Tom: I’ve got a lot more appreciation for the scale of work that goes into creating the game, for a start. I didn’t know that there was a network of scouts across the globe and now I truly appreciate the amount of effort that goes into compiling and updating the FM database each year.

Who would you say is the best FM player in the office?

Josh: We put this to the test somewhat with The Match Team Challenge, which has run in FM14 (Woking Challenge), FM19 (Bayer Herausforderung), and FM20 (Inter Miami Challenge). The aim has been to give people in the studio, who aren’t sure who they want to manage, an excuse to play the game and an ability to discuss the experience of managing the same team which hopefully leads to new improvements and feature requests for future titles. They’re purposefully run for just a single season so people don’t have to commit a massive amount of time to it. 

After choosing Woking and Bayer Leverkusen in previous years, we selected Inter Miami this year because one of the match team members, David, lives and works in America and because of the unique scenario an expansion team presents. Needless to say, these have shown that we have some people in the office who are very good at the game, and that I am most certainly not one of those.

Jonny: I think I was incredibly lucky to win the challenge this year – I was one of two people in the office to get knocked out in the first round of the MLS playoffs. Winning the US Cup carried me through. I also benefitted from Russell (last year’s winner) capitulating when he ran out of international player slots.

Tom: I wouldn't say I was the best manager in the office, but I'm in the top one.

Finally, why do you love FM?

Josh: I love FM for the stories it lets you create. They take you through all the emotions you experience in football, by giving you a believable football world that you’re just one tiny part of. I’ve been playing the game for 20 years and it’s still as magical to me as it was on day one.

Jonny: No other game lets me build a legacy in a world of my own. One moment I could feel like the next Johan Cruyff, showing the world a beautiful new style of football, while the next moment I’m throwing my laptop out the window because I’ve just been knocked out by Cluj on away goals. 
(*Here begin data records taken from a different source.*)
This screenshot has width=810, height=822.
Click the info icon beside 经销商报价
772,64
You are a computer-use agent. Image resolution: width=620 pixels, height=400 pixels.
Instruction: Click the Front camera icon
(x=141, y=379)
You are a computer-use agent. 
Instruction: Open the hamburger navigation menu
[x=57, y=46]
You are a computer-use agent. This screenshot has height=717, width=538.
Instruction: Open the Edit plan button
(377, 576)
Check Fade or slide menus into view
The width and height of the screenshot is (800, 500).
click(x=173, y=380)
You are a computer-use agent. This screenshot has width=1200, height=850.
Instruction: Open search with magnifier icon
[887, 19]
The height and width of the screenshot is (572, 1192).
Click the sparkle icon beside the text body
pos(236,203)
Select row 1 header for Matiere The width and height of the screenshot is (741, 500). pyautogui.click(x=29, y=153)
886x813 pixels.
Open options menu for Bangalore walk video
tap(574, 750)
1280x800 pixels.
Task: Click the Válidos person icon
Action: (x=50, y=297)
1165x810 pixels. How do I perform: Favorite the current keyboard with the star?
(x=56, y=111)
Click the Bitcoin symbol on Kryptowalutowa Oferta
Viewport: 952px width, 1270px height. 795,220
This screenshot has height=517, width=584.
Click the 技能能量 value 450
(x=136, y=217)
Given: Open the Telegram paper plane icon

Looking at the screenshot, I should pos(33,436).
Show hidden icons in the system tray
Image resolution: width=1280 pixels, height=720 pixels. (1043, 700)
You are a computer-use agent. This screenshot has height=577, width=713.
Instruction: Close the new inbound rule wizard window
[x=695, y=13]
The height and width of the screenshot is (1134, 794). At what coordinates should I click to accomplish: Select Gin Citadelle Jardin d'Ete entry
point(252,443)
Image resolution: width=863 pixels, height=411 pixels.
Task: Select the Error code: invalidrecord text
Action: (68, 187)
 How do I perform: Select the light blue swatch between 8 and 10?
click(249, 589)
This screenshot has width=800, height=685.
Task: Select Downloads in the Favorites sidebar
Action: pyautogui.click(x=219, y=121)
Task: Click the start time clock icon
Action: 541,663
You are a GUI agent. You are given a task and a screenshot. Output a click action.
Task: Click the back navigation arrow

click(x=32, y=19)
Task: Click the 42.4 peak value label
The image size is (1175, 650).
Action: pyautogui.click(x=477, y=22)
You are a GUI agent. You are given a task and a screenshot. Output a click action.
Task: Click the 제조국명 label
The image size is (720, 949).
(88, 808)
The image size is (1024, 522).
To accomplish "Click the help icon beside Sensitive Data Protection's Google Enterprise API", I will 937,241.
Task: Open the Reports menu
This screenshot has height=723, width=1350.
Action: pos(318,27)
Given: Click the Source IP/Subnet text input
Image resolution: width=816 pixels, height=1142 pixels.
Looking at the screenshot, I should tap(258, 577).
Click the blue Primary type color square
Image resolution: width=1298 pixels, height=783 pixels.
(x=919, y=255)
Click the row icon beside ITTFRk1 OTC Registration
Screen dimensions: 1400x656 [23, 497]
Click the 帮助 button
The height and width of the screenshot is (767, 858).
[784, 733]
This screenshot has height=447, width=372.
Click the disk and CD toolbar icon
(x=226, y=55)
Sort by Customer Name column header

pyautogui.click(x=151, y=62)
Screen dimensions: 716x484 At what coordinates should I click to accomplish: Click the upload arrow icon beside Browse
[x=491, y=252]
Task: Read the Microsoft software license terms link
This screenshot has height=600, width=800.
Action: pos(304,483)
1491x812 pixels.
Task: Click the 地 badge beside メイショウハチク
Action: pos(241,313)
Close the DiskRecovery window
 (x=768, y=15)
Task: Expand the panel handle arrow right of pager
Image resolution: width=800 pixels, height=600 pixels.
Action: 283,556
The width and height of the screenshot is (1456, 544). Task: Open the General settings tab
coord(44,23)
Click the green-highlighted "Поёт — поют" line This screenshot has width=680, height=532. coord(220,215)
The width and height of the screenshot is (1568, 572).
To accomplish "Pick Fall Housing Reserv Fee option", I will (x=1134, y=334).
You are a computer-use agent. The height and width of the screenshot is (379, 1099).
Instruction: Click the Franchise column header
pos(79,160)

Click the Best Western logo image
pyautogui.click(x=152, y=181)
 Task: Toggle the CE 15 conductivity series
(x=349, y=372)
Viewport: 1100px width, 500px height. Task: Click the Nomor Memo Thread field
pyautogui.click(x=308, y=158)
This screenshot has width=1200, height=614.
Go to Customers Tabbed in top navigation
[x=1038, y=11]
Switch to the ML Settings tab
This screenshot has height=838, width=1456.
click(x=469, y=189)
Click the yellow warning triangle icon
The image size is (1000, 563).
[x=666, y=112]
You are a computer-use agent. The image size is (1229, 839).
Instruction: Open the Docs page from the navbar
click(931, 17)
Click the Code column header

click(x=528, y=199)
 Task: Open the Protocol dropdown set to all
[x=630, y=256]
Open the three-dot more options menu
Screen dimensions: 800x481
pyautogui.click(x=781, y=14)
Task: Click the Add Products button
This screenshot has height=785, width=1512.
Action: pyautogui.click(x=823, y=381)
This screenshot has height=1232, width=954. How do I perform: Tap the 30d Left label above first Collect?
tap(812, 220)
Tom: Because it’s a game that envelopes you like nothing else on the market. You really do get immersed into every aspect of the game and get attached to the players and teams you manage to the point where you’re up into the early hours saying you’ll just play one more game because you know that you’re a small step away from getting your front three to gel. Show me another game that forces you to think in the way that FM does, that makes you feel so powerless and yet so in control. Quite simply, it’s an absolute masterpiece.